Document text —
::::
Finally there has also been work proving HLS correct without using translation validation, but by
directly showing that the translation is correct.  The first instance of this is proving the
BEDROC~\cite{chapman92_verif_bedroc} HLS tool is correct.  This HLS tool converts a high-level
description of an algorithm, supporting loops and conditional statements, to a netlist and proves
that the output is correct.  It works in two stages, first generating a DFG from the input language,
HardwarePal.  It then optimises the DFG to improve the routing of the design and also improving the
scheduling of operations.  Finally, the netlist is generated from the DFG by placing all the
operations that do not depend on each other into the same clock cycle.  Datapath and register
allocation is performed by an unverified clique partitioning algorithm.  The equivalence proof
between the DFG and HardwarePal is done by proof by simulation, where it is proven that, given a
valid input configuration, that applying a translation or optimisation rule will result in a valid
DFG with the same behaviour as the input.

There has also been work on proving the translation from Occam to gates~\cite{page91_compil_occam}
correct using algebraic proofs~\cite{jifeng93_towar}.  This translation resembles dynamic scheduling
as tokens are used to start the next operations.  However, Occam is timed by design, and will
execute assignments sequentially.  To take advantage of the parallel nature of hardware, Occam uses
explicit parallel constructs with channels to share state.  Handel-C, a version of Occam with many
more features such as memory and pointers, has also been used to prove HLS correct, and is described
further in \in{Section}[sec:wire-to-wire].
::::
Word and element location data
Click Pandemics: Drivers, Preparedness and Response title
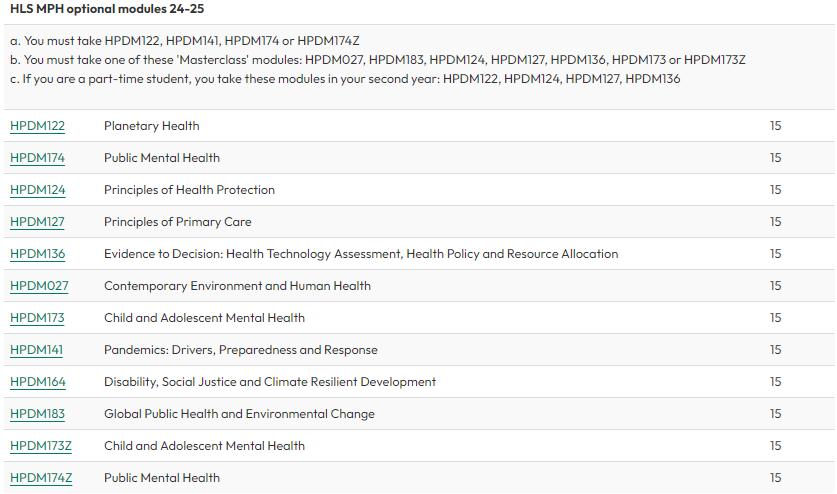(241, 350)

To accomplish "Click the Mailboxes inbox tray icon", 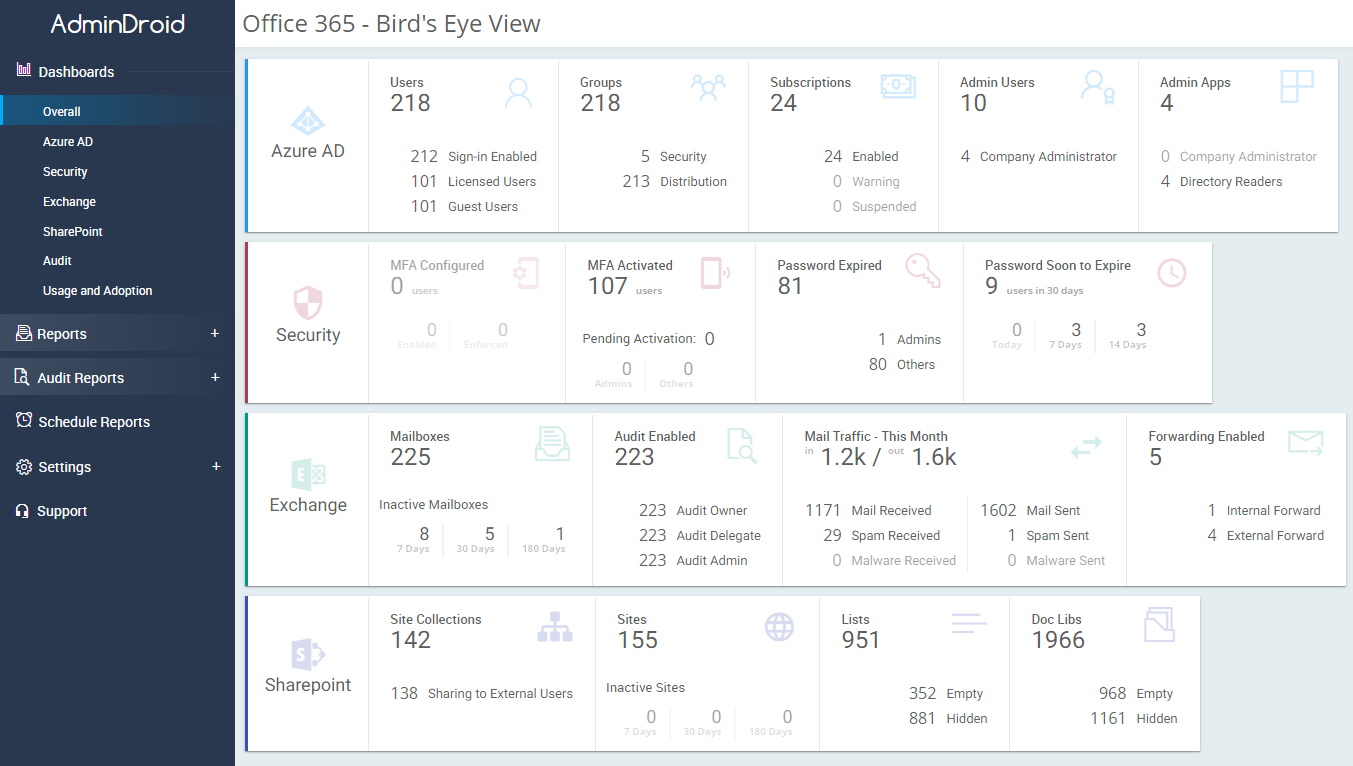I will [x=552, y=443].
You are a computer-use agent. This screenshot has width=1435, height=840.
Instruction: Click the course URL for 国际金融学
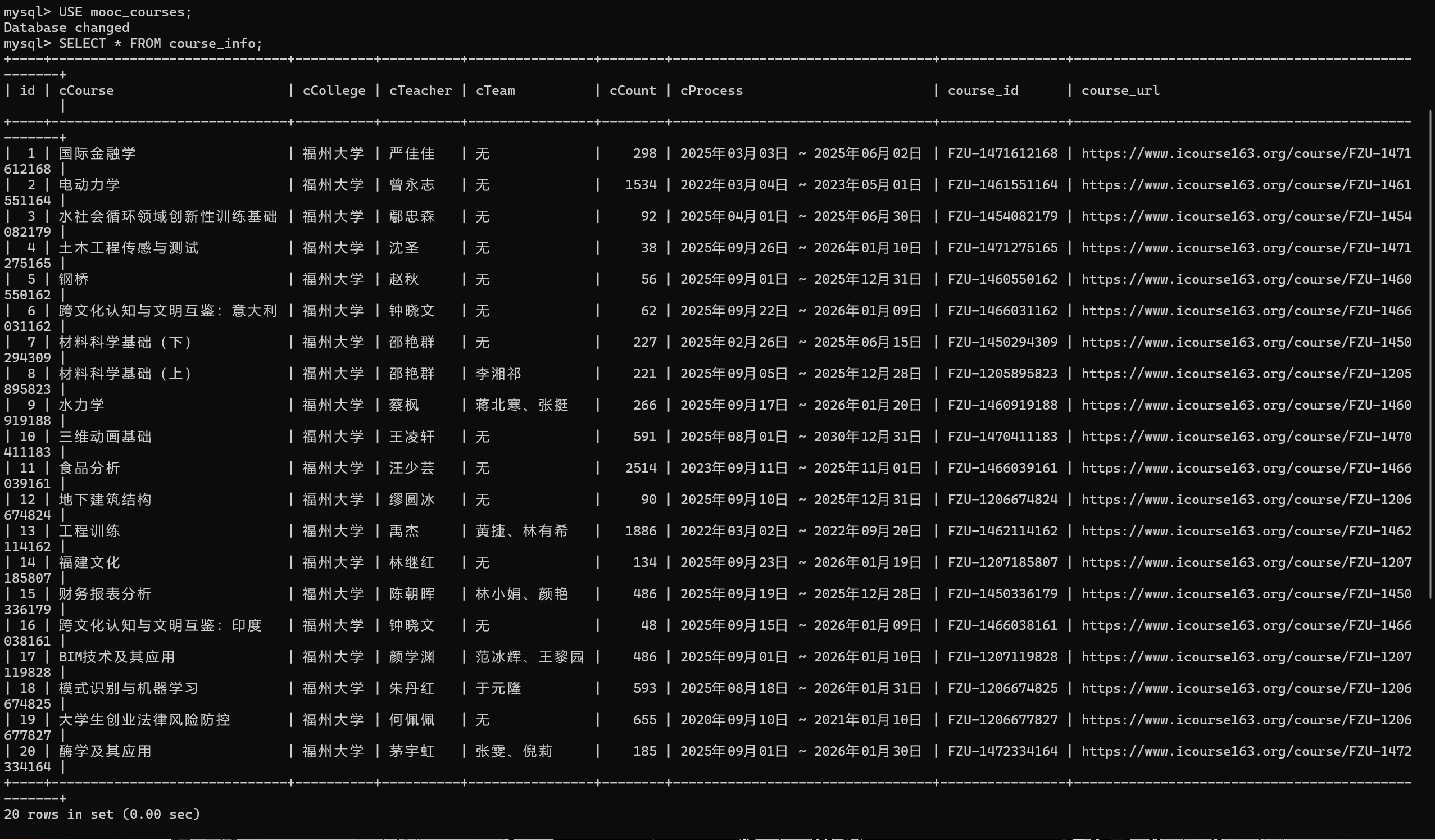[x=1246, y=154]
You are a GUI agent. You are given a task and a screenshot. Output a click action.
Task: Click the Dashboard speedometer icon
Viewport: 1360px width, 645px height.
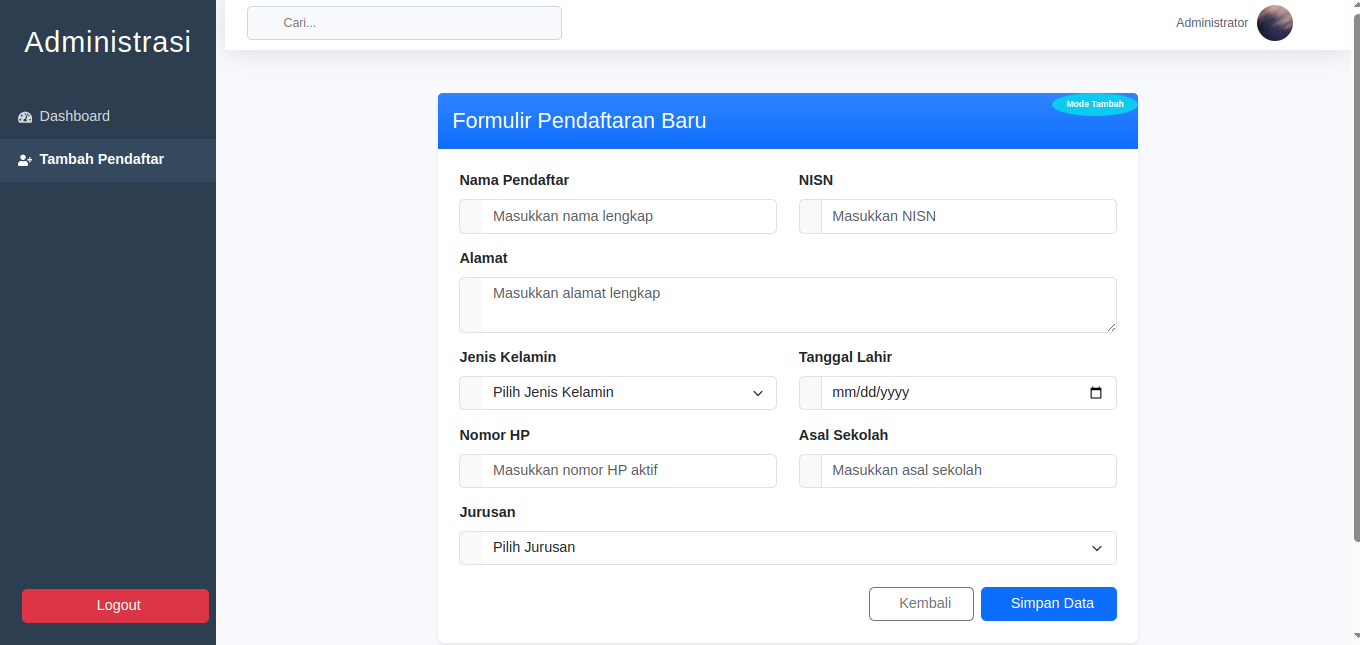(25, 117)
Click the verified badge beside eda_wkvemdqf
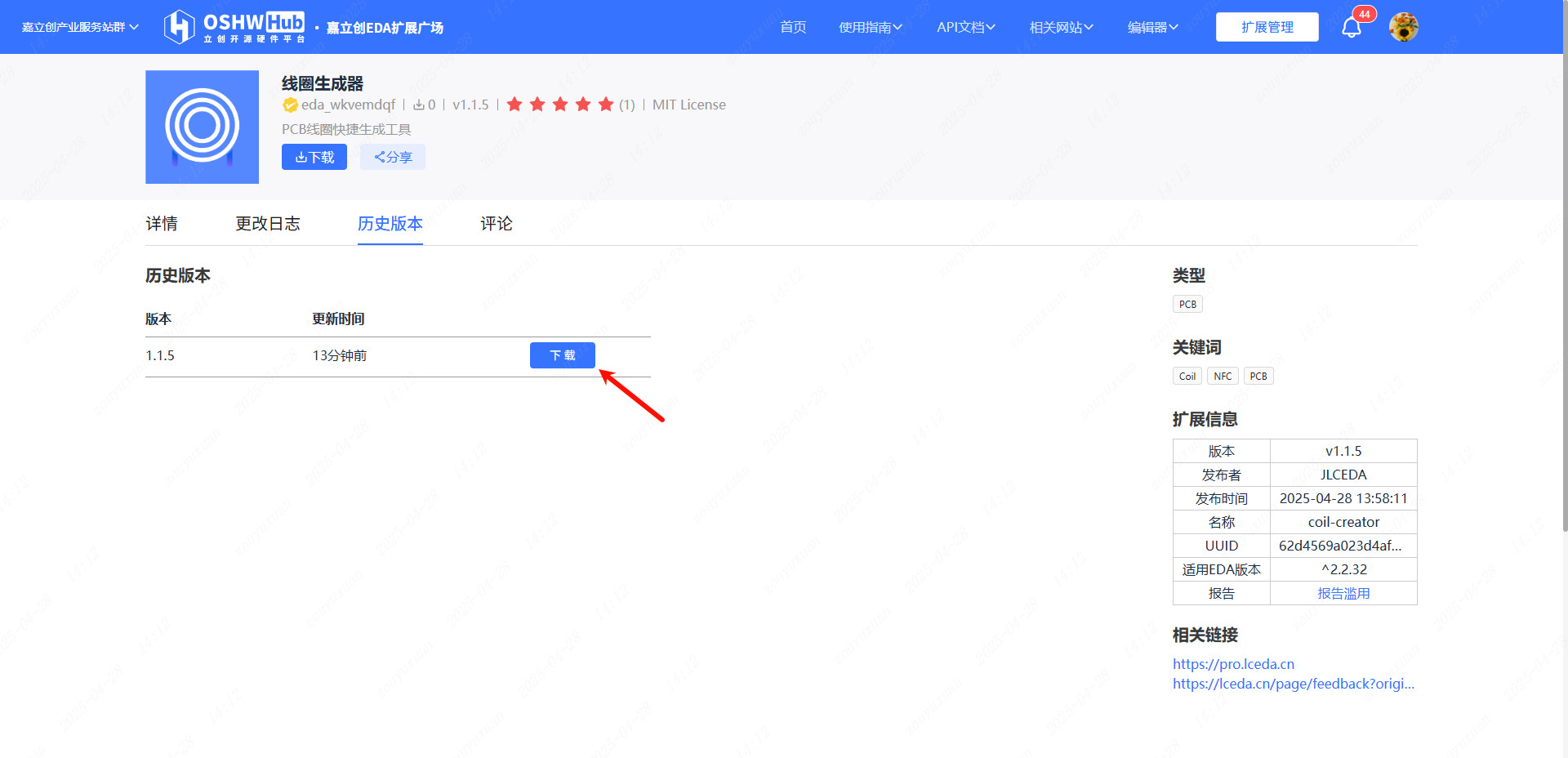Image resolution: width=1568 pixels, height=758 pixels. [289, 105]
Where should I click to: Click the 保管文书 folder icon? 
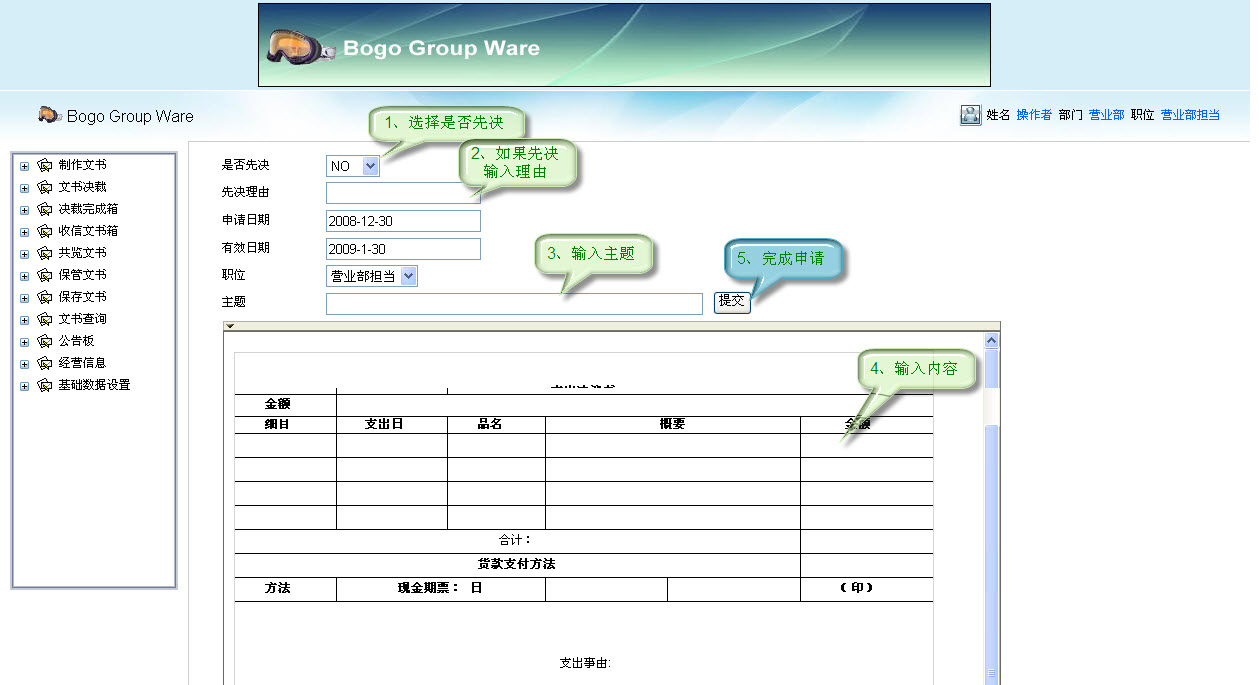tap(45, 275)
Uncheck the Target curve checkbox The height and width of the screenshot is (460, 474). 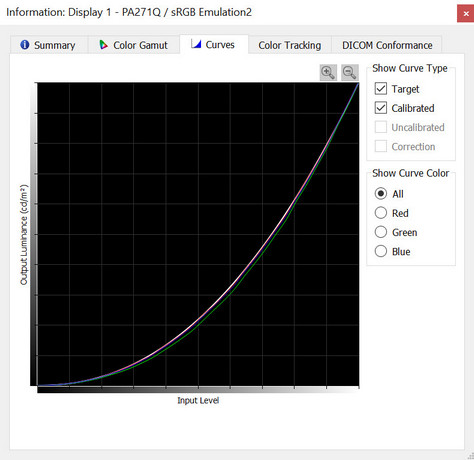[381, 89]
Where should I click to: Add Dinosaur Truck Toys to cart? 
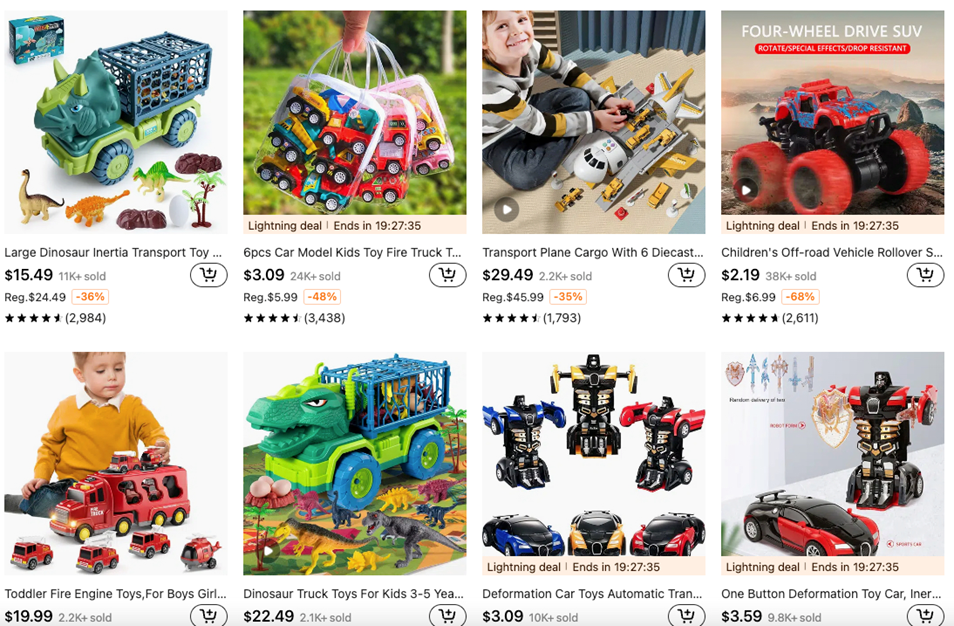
::::
Write what comes next in the text on proving high-level synthesis correct, starting after its final sentence.

\section{Mechanised: Compiler Proofs}

Even though a proof for the correctness of an algorithm might exist, this does not guarantee that
the algorithm itself behaves in the same way as the assumed algorithm in the proof.  The
implementation of the algorithm is separate from the actual implementation, meaning there could be
various implementation bugs in the algorithm that cause it to behave incorrectly.  C compilers are a
good example of this, where many optimisations performed by the compilers have been proven correct,
however these proofs are not linked directly to the actual implementations of these algorithms in
GCC or Clang.  Yang et al.~\cite{yang11_findin_under_bugs_c_compil} found more than 300 bugs in GCC
and Clang, many of them appearing in the optimisation phases of the compiler.  One way to link the
proofs to the actual implementations in these compilers is to write the compiler in a language which
allows for a theorem prover to check properties about the algorithms.  This allows for the proofs to
be directly linked to the algorithms, ensuring that the actual implementations are proven correct.
Yang et al.~\cite{yang11_findin_under_bugs_c_compil} found that CompCert, a formally verified C
Compiler, only had five bugs in all the unverified parts of the compiler, meaning this method of
proving algorithms correct ensures a correct compiler.

\subsection{CompCert}

\index{CompCert}CompCert~\cite{leroy09_formal_verif_compil_back_end} is a formally verified C
compiler written in Coq~\cite{bertot04_inter_theor_provin_progr_devel}.  Coq is a theorem prover,
meaning algorithms written in Coq can be reasoned about in Coq itself by proving various properties
about the algorithms.  To then run these algorithms that have been proven correct, they can be
extracted directly to OCaml code and then executed, as there is a straightforward correspondence
between Coq and OCaml code.  During this translation, all the proofs are erased, as they are not
needed during the execution of the compiler, as they are only needed when the correctness of the
compiler needs to be checked.  With this process, one can have a Compiler that satisfies various
correctness properties and can therefore be proven to preserve the behaviour of the code.

CompCert contains eleven intermediate languages, which are used to gradually translate C code into
assembly that has the same behaviour.  Proving the translation directly without going through the
intermediate languages would be infeasible, especially with the many optimisations that are
performed during the translation, as assembly is very different to the abstract C code it receives.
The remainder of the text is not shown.